[Excerpt]

◆ ◆ ◆ ◆ ◆ ◆ ◆

A Choral Christmas is an album by German cross-cultural new-age band Cusco. It was released in 1995.

The album was produced in collaboration with the Munich Opera Choir. The tracks feature a fusion of slow vocal melodies with music of late Middle Ages and Renaissance, and instrumentally reflect on their previous Concierto de Aranjuez album from 1986. Unlike any other Cusco album, the choirs are predominant in most tracks, the exceptions being the instrumental "Canon" and "Swan Lake / The Nutcracker". This album was also released on the Prudence label under the title A Cusco Christmas.

Track listing 
 "There Comes A Vessel Laden / In Dulci Jubilo"
 "Silent Night"
 "Jesus Stays My Joy"
 "Lo, How A Rose"
 "Canon"
 "From Heaven Above"
 "Christ The Lord Is Born Today"
 "Swan Lake / The Nutcracker"
 "Soon It Will Be Night"
 "Shepherd's Christmas Symphonia"

◆ ◆ ◆ ◆ ◆ ◆ ◆

[Supplied data]

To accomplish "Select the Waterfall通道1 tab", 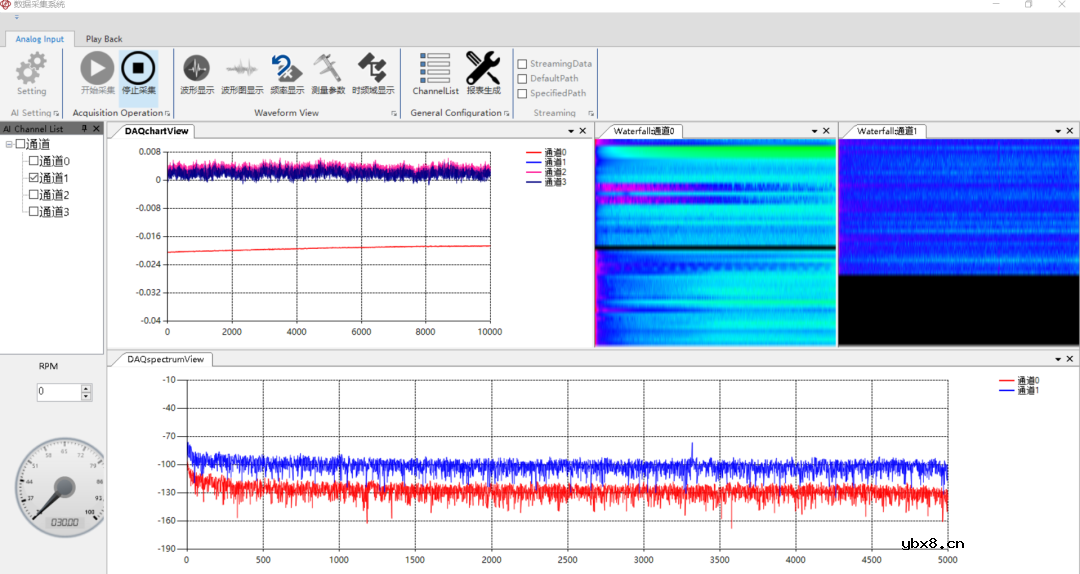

◆ ◆ ◆ ◆ ◆ ◆ ◆

[Exercise aim]
Transcribe, word for word, the portion of the text above on A Choral Christmas that starts with "The album was" and continues through "A Cusco Christmas.".

[Problem solution]
The album was produced in collaboration with the Munich Opera Choir. The tracks feature a fusion of slow vocal melodies with music of late Middle Ages and Renaissance, and instrumentally reflect on their previous Concierto de Aranjuez album from 1986. Unlike any other Cusco album, the choirs are predominant in most tracks, the exceptions being the instrumental "Canon" and "Swan Lake / The Nutcracker". This album was also released on the Prudence label under the title A Cusco Christmas.